Он никак не выказывал, что чувствует эффект, который производит на остальных гостей. Алекса спросила себя – каково быть объектом любопытства, гораздо более интересным здешним посетителям, чем картины? Избегают ли его из уважения к богатству или просто боятся получить отпор? Он задерживался перед каждой картиной, сверяясь с каталогом, словно был в галерее один.
На миг она почти пожалела его, стоящего здесь, в помещении, полном людей, словно он был отделен от них невидимым барьером, но, возможно, именно этого он и хочет, сказала она себе, и, в любом случае, трудно испытывать особую симпатию к человеку, владеющему примерно миллиардом долларов. И, однако, она ч у в с т в о в а л а к нему симпатию, или нечто подобное.

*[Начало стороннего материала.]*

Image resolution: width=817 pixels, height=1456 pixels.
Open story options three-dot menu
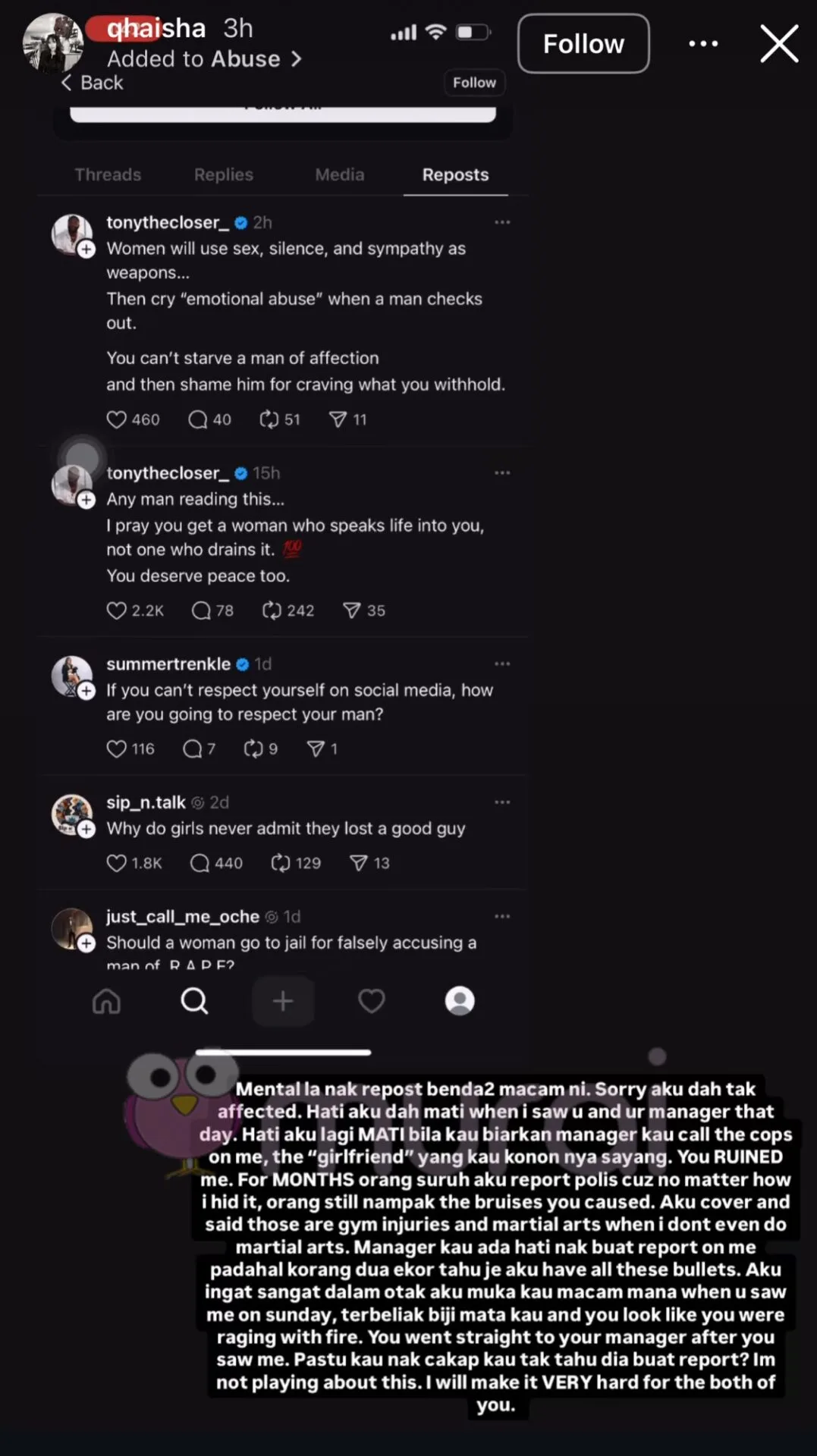click(703, 44)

Она пересекла пустую полосу ничейной земли между Баннермэном и остальным миром, и встала рядом с ним.
– Знаете, это не п р о с т о коричневый цвет, – сказал он. Сначала она подумала, что он разговаривает сам с собой. – Этот парень использует различные о т т е н к и коричневого, наложенные друг на друга. Чертовски умно. Я ведь сам когда-то хотел быть художником.
Слово ' парень' он произносил так странно, что ей потребовалась пара секунд, чтобы понять сказанное. 'Па-рень' складывалось из громких, взрывных звуков, словно он вкладывал в них какое-то особое значение.
Мысль об Артуре Баннермэне как о начинающем художнике казалась ей неуместной. Она попыталась представить его в джинсах, с бородой, но безуспешно. Затем до нее дошло, что он на несколько поколений отстоял от нынешнего мира искусства. Он смутно представлялся ей в гротескном образе одного из друзей Родольфа из оперы 'Богема', но это, конечно, тоже было н е т о поколение. Алекса обнаружила, как трудно вообще вообразить, как он выглядел юношей, и даже, когда это было.
– А вы пытались? – спросила она.
– О, да. В детстве у меня был учитель, француз, немного занимавшийся живописью. Он научил меня рисовать акварелью – пейзажи долины Гудзона и тому подобное. Я подарил одну отцу на Рождество. Произвело глубокое впечатление. Когда я поступил в Гарвард, то решил заняться этим более серьезно – масло и холсты, живые модели, настоящая живопись. Ну, и когда отец прослышал об э т о м, то приказал немедленно прекратить. Ни один из е г о сыновей не будет растрачивать время и рисковать нравственностью, рисуя голых женщин. Так я и сделал.
– Вы были несчастливы из-за этого?
– Ну, во времена моей юности люди так не беспокоились о счастье, как сейчас. Я понимал точку зрения отца. Баннермэн не мог быть художником, во всяком случае, тогда. Кроме того, у меня не было таланта. Я возвращался к живописи, когда был в Вашингтоне. Говорили, что полезно для нервов. Иногда мы рисовали по выходным у Айка[16], в Кемп-Дэвиде. О н говорил, что живопись – это единственное, что, кроме гольфа, помогает ему расслабиться, но он всегда выходил из себя, когда картины не соответствуют замыслу. «Черт побери, Артур», повторял он, – «если я мог спланировать высадку в Нормандии, какого дьявола я не могу добиться, чтоб эти проклятые деревья выглядели, как надо?» – Он рассмеялся. – Теперь я коллекционер. Так проще, но далеко не столь забавно.